Scontri digitali tra Martesana Libera e Altaforte

Il boicottaggio della nuova libreria di estrema destra passa dai social

L’apertura della libreria Altaforte a Cernusco sul Naviglio sembra aver rievocato un’atmosfera da anni ’70. Se ai tempi la lotta si faceva per strada, oggi fortunatamente lo scontro si svolge sui social. A infuocare la rete in questi giorni, da una parte i sostenitori della casa editrice e del suo editore Francesco Polacchi – di recente condannato a un anno di carcere per un’aggressione nei confronti di un esponente dell’Anpi e di un ragazzo di colore, avvenuta nel 2017 – dall’altra, Martesana Libera e la rete di gruppi antifascisti, pronti a boicottare con ogni mezzo l’attività del nuovo “avamposto” della cultura di estrema destra.

Lo scontro

Dopo l’inaugurazione della libreria lo scorso sabato 7 novembre Martesana Libera ha voluto lanciare un segnale d’allarme e per farlo ha deciso di tappezzare la città con degli adesivi che recitavano “Il fascismo non è cultura, buttalo nella spazzatura” e mentre lo facevano hanno anche girato un breve video, poi postato sul loro canale Facebook.

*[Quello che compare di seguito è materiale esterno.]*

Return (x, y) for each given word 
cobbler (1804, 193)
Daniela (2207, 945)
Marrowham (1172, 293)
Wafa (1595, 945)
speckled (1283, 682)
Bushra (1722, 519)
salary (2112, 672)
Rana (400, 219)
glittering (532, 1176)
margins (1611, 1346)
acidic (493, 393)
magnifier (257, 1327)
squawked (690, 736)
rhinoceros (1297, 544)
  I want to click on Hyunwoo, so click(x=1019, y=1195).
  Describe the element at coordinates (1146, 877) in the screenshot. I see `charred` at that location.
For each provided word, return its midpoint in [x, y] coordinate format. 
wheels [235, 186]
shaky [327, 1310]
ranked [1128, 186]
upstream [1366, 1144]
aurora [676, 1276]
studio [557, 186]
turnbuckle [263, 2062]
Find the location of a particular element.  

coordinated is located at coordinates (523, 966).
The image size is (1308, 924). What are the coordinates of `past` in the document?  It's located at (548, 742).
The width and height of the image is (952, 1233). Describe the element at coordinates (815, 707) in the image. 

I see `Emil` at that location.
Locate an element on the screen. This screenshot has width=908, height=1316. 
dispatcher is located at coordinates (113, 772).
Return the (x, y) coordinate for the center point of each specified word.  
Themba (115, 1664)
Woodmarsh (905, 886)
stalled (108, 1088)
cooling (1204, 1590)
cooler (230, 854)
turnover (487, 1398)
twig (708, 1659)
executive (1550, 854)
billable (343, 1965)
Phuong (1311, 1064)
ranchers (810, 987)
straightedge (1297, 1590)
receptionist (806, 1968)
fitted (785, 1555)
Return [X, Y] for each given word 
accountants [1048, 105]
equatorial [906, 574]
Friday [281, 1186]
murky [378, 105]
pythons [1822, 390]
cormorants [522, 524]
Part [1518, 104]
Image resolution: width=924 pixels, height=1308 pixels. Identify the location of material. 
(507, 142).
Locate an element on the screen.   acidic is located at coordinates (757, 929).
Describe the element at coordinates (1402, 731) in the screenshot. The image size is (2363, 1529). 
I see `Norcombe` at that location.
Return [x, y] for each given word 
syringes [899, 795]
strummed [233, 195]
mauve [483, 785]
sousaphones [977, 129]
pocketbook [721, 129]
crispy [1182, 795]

La libreria bersaglio dell’azione simbolica non ha tardato a rispondere e già il giorno successivo decine di sostenitori di Altaforte si sono precipitati a commentare con toni accesi e provocatori il video di Martesana Libera.

I commenti dei sostenitori di Altaforte

Ma non è finita qui. Il video è stato pubblicato anche sulla nuova pagina Instagram del gruppo antifascista e sta volta a commentare è stato lo stesso Polacchi.

libreria altaforte
Il commento dell’editore di Altaforte

Un commento che non è passato inosservato, nel quale Martesana Libera ha letto toni aggressivi e una non troppo velata minaccia, così ha ribattuto:

Il post di Martesana Libera «Infine, e soprattutto, nella persona del loro editore capo, il Camerata Polacchi, si danno alla più nobile delle arti umanistiche e letterarie: l’affronto personale, la minaccia di aggressione, la ricerca (letteraria ovviamente) dell’antagonista da sprangare».

“Curriculum violento”

Senza lasciare tregua, a breve distanza dal primo post, Martesana Libera ha rincarato la dose pubblicandone un secondo, questa volta direttamente rivolto all’editore di Altaforte. Un elenco di azioni dell’editore, un vero e proprio “curriculum violento” dal titolo “Francesco Polacchi ha «un’indole fortemente aggressiva»”, riprendendo le parole dette dal giudice durante la sentenza dell’11 Febbraio 2020 che condannava Polacchi a un anno di carcere per lesioni personali.